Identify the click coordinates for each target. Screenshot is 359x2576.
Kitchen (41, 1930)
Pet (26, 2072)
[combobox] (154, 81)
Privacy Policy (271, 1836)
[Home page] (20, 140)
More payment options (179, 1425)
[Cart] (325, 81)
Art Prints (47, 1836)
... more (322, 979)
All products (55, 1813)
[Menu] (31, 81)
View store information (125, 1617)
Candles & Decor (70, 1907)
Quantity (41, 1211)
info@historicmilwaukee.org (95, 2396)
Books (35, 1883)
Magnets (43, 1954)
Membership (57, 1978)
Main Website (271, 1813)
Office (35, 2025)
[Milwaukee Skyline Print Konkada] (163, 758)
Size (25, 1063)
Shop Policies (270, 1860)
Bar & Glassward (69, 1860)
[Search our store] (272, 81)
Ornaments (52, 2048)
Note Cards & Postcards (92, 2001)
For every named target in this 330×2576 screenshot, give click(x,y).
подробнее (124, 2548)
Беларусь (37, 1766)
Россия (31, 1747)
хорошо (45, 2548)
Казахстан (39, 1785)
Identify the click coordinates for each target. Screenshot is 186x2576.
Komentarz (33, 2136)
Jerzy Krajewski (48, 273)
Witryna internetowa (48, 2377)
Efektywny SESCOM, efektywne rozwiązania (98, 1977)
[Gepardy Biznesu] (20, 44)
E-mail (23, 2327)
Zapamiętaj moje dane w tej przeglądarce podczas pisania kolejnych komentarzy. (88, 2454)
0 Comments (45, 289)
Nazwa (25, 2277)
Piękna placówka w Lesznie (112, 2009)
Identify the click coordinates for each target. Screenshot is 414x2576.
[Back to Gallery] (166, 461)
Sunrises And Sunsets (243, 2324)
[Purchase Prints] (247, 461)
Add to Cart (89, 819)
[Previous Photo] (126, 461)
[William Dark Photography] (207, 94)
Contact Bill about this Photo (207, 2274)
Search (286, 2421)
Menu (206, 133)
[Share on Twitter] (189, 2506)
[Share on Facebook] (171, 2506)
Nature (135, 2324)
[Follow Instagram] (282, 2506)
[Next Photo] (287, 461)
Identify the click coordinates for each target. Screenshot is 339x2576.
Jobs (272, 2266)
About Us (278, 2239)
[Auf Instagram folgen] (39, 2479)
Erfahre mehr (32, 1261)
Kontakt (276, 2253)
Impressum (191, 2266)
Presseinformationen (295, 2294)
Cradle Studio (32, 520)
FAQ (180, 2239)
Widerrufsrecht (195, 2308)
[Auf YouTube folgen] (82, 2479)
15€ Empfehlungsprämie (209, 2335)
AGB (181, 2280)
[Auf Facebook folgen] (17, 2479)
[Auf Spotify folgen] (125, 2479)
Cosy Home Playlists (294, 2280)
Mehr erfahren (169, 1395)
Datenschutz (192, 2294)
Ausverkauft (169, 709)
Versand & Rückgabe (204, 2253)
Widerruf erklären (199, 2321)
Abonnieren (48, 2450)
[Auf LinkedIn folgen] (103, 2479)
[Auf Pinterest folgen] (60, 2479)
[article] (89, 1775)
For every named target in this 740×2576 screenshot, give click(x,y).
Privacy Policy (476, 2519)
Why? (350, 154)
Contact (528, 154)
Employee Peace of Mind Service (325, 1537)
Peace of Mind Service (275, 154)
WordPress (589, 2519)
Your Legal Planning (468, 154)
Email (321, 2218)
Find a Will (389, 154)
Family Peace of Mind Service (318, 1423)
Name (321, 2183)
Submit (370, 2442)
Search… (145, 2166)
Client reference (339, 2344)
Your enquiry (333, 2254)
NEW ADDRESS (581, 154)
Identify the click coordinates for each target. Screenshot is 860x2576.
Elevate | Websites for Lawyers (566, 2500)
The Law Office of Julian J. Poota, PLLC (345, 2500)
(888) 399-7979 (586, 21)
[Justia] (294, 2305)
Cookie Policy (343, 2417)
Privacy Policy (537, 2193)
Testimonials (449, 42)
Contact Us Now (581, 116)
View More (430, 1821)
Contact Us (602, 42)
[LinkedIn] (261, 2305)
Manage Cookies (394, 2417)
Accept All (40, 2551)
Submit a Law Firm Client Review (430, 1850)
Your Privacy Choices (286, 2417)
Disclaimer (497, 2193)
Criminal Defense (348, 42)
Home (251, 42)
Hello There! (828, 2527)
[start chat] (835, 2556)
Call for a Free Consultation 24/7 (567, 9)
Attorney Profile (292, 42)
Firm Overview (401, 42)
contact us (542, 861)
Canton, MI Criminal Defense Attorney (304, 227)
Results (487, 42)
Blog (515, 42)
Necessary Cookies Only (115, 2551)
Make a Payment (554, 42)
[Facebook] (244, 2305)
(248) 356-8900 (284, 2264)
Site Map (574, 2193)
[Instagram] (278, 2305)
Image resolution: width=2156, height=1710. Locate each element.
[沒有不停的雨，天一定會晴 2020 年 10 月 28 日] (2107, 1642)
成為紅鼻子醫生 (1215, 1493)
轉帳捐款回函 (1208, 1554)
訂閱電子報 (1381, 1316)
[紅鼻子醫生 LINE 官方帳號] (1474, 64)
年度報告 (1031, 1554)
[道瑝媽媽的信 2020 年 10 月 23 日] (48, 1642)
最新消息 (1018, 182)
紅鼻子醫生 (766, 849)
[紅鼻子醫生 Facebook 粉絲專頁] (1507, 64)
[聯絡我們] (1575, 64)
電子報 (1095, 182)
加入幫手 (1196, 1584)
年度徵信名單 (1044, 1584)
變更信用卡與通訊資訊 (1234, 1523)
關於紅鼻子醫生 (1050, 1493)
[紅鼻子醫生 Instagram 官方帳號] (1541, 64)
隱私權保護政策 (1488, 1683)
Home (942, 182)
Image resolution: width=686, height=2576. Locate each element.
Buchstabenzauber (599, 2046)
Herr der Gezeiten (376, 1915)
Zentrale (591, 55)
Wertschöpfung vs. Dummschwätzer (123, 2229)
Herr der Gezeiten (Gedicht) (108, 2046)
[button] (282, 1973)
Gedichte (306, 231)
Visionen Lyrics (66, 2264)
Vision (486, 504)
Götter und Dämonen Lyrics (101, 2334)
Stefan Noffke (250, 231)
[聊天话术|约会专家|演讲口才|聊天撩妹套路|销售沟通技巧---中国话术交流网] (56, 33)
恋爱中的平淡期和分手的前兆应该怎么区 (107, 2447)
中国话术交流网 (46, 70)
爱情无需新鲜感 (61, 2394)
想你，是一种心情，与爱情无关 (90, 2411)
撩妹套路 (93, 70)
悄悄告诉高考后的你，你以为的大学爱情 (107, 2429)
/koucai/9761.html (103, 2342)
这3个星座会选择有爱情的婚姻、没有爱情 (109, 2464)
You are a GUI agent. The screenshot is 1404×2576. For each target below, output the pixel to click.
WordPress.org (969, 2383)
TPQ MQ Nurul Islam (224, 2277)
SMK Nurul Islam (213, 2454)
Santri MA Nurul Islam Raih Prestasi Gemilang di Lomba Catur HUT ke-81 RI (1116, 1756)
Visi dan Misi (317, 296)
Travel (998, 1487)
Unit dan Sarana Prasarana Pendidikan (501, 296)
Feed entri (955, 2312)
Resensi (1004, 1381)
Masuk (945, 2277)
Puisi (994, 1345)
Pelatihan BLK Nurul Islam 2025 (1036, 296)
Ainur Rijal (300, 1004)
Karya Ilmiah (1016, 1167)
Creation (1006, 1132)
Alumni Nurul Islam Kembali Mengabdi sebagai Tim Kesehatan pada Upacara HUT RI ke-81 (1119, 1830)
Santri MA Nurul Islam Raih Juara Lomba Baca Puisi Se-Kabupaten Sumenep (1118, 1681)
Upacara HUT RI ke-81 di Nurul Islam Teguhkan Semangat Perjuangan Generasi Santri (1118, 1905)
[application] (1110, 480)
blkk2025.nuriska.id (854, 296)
---------------
About this task
Wherever "Upacara" appears in a line of the entries, copy that line.

Answer box
Alumni Nurul Islam Kembali Mengabdi sebagai Tim Kesehatan pada Upacara HUT RI ke-81 (1119, 1830)
Upacara HUT RI ke-81 di Nurul Islam Teguhkan Semangat Perjuangan Generasi Santri (1118, 1905)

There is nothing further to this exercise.